Janice is a property manager at Stay Cool Beach Homes. She is required to stay on the property she manages and she meets all the three conditions of the employer's convenience, on the employer's premises, and as a condition of employment. The unit she lives in has a fair market value of $2,400 per month, and she lives there 100% FREE. She also gets a small salary of $2,000 per month.
Janice’s employer must report $1,800 for the purposes of SUI, ETT and SDI through payroll. This is in addition to her regular salary of $2,000 per month. Therefore, per month Janice’s SUI, ETT and SDI subject amount is $3,800. This is subject to the $7,000 wage limit for SUI and ETT, and $114,967 for SDI (in 2018).
How to report Employer-Provided Housing and Lodging on W-2
The 2/3rds amount subject to SUI, ETT and SDI is reported on box 14 of W-2 as Housing Allowance. This box is for informational-only items and therefore has no tax consequence on the recipient’s income tax, whether Federal or State.
How to report Employer-Provided Housing and Lodging on California DE9 and DE9C
The 2/3rds fair market value of the employer provided housing must be reported on DE9 and DE9C as part of the regular wages subject to SUI, ETT and SDI taxes. On DE9C, the amounts are included in the Total Subject Wages field but excluded from PIT wages. This is because they are not subject to PIT (State Income Tax).

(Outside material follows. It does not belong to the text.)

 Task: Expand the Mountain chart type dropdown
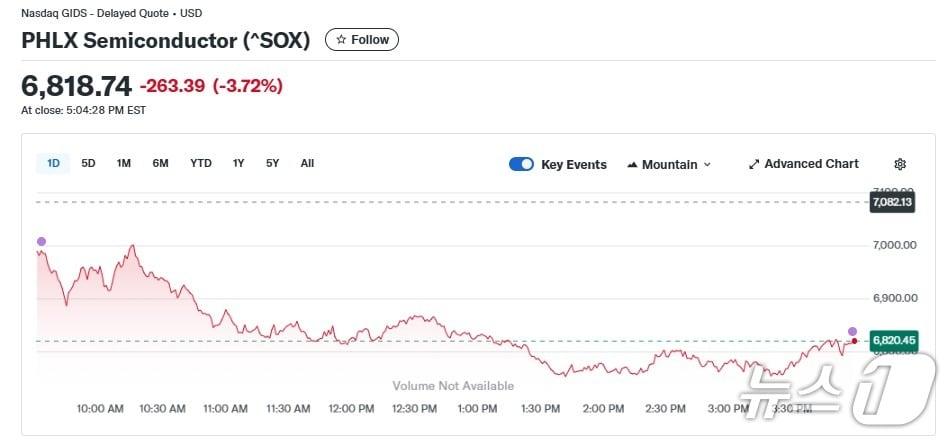pos(707,165)
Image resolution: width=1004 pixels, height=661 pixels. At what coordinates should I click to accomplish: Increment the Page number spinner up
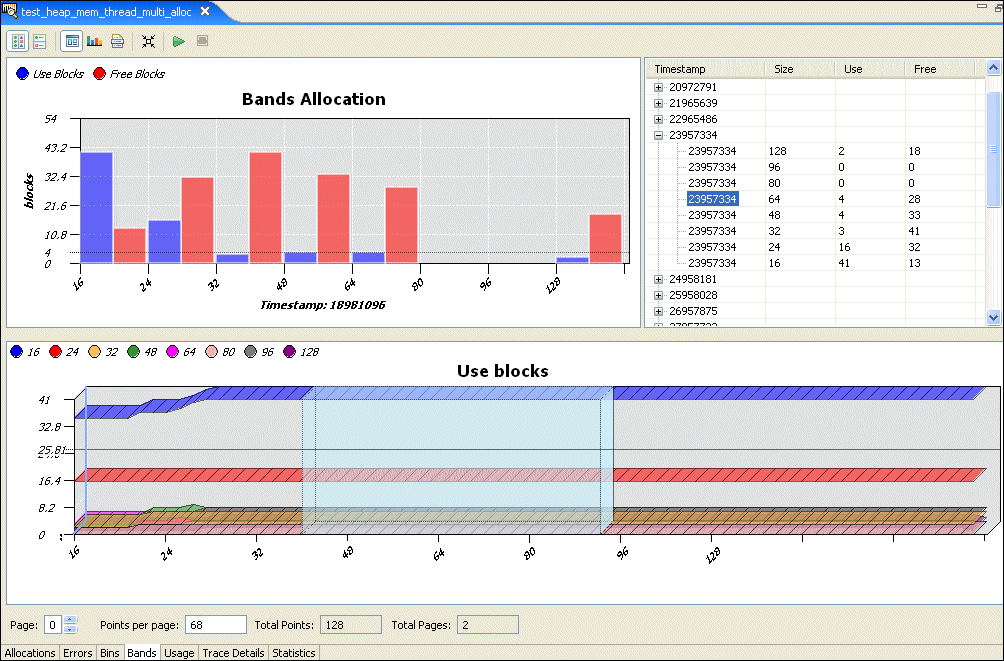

Setting up the pay code to for SUI, ETT and SDI taxes only can be a challenge. But if you know your payroll software well, if it offers such features, it should be easy. The challenge is that this amount is not reportable for Federal purposes, but it is required for California.
Workers’ Comp Reporting of Employer Provided Housing
For workers’ comp purposes, the full fair market value must be reported. Yes! Sounds crazy, but it’s true. You must convert the 2/3rds into the full 100% fair market value before reporting your wages to your workers comp company. In other words, you must report the full fair market value for workers comp purposes regardless of what portion was taxed.